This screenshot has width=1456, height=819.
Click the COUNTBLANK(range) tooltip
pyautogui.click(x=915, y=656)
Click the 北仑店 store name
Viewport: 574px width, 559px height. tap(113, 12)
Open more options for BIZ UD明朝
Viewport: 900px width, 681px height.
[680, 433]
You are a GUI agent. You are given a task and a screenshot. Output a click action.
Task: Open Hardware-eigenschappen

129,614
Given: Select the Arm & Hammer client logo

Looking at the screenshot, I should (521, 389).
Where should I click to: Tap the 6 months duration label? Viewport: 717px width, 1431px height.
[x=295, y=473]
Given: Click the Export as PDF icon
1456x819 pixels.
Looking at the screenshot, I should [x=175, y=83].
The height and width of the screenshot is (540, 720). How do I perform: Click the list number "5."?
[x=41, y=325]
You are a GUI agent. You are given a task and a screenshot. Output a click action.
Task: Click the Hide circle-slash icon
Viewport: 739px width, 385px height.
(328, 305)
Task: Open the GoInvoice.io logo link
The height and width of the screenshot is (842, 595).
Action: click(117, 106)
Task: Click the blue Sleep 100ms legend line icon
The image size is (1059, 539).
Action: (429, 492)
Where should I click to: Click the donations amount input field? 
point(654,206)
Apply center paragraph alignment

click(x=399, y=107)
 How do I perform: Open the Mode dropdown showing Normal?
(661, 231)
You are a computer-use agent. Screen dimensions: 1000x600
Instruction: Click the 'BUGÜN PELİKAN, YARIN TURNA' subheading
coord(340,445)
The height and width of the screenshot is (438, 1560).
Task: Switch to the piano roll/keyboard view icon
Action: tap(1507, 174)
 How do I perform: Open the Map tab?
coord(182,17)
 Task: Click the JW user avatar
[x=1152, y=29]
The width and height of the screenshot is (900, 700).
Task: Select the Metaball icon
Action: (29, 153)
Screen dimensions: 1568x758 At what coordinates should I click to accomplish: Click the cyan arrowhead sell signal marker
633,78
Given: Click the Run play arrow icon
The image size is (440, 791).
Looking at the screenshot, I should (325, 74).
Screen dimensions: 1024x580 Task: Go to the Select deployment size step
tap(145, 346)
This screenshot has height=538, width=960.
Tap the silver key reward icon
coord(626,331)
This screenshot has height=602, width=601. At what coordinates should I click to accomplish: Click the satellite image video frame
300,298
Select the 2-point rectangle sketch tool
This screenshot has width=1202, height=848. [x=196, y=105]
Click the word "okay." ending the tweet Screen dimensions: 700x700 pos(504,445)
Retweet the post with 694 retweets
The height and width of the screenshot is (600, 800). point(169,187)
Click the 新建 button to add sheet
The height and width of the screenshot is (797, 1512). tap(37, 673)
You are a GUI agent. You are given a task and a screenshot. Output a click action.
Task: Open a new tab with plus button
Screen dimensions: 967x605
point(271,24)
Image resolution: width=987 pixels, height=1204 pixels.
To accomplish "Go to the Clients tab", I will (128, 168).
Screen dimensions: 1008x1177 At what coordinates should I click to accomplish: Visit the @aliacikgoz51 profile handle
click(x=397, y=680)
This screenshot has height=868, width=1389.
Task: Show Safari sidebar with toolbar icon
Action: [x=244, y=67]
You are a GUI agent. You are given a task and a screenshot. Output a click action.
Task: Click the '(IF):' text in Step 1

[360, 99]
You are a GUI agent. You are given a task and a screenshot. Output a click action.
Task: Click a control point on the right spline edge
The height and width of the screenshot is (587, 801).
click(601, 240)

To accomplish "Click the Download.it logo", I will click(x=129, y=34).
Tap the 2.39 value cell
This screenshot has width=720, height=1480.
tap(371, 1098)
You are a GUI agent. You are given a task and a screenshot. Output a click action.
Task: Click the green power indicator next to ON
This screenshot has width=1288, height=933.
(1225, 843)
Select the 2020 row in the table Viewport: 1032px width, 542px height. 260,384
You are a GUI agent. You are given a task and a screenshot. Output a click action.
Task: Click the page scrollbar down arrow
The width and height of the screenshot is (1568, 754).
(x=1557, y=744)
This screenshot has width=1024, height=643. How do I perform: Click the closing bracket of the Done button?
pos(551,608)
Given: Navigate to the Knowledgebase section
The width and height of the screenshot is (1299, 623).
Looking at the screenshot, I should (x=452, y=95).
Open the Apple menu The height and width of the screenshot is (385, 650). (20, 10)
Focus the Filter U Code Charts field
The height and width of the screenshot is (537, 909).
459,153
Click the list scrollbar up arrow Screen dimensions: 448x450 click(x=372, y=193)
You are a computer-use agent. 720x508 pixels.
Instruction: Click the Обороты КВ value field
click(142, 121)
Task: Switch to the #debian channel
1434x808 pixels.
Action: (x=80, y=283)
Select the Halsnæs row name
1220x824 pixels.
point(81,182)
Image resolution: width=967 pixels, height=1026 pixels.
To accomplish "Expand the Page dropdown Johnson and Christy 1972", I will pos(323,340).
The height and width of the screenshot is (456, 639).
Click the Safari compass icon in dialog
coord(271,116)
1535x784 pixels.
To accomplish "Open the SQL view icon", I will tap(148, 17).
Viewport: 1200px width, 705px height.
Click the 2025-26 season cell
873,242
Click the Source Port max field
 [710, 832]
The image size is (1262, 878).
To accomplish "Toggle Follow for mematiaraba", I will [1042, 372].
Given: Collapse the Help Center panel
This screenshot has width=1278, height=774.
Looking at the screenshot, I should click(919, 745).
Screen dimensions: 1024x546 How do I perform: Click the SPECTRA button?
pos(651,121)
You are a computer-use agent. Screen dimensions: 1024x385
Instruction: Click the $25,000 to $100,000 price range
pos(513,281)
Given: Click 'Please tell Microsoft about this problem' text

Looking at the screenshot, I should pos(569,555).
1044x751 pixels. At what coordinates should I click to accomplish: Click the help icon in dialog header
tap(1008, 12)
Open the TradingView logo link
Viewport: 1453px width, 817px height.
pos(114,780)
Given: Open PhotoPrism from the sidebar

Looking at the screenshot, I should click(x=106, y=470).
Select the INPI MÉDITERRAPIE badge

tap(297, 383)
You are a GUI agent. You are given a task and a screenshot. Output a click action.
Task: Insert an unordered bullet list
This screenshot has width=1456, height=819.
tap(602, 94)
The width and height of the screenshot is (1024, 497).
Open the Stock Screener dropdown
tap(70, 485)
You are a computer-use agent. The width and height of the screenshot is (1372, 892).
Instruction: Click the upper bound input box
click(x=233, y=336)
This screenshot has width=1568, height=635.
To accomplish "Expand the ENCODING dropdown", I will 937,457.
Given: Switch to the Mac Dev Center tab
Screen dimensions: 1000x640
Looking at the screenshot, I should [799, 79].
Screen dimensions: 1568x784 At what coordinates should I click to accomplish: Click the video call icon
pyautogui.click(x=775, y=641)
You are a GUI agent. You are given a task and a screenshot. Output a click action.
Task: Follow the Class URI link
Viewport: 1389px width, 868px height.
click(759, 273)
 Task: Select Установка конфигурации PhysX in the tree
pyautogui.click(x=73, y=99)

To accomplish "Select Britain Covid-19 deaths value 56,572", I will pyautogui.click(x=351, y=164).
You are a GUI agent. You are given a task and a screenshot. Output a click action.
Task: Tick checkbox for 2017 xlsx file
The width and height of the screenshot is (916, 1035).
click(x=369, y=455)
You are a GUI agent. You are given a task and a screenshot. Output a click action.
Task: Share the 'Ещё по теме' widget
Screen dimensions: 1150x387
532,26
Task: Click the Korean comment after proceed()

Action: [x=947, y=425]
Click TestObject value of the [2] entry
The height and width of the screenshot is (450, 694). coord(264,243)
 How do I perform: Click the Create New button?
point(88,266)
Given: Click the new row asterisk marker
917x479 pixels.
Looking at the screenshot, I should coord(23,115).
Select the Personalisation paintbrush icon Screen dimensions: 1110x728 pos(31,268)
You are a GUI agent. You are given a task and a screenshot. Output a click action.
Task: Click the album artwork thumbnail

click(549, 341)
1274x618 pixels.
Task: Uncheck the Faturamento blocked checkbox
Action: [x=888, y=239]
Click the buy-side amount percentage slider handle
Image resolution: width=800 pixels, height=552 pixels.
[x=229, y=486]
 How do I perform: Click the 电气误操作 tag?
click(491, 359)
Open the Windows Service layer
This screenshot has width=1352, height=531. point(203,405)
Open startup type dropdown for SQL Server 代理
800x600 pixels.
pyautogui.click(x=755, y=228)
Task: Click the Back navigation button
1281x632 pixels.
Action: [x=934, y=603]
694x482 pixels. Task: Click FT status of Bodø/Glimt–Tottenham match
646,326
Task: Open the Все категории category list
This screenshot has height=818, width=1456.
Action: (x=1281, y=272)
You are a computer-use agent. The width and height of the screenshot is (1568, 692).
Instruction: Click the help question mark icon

* **Aim of the task**
Return the lines unchanged, starting with the line containing "Retweet the post with 694 retweets" and ending with the line containing "tap(371, 1098)".

* **Response to the task**
Retweet the post with 694 retweets
The height and width of the screenshot is (600, 800). point(169,187)
Click the 新建 button to add sheet
The height and width of the screenshot is (797, 1512). tap(37, 673)
You are a GUI agent. You are given a task and a screenshot. Output a click action.
Task: Open a new tab with plus button
Screen dimensions: 967x605
point(271,24)
Image resolution: width=987 pixels, height=1204 pixels.
To accomplish "Go to the Clients tab", I will (128, 168).
Screen dimensions: 1008x1177 At what coordinates should I click to accomplish: Visit the @aliacikgoz51 profile handle
click(x=397, y=680)
This screenshot has height=868, width=1389.
Task: Show Safari sidebar with toolbar icon
Action: [x=244, y=67]
You are a GUI agent. You are given a task and a screenshot. Output a click action.
Task: Click the '(IF):' text in Step 1

[360, 99]
You are a GUI agent. You are given a task and a screenshot. Output a click action.
Task: Click a control point on the right spline edge
The height and width of the screenshot is (587, 801).
click(601, 240)

To accomplish "Click the Download.it logo", I will click(x=129, y=34).
Tap the 2.39 value cell
This screenshot has width=720, height=1480.
tap(371, 1098)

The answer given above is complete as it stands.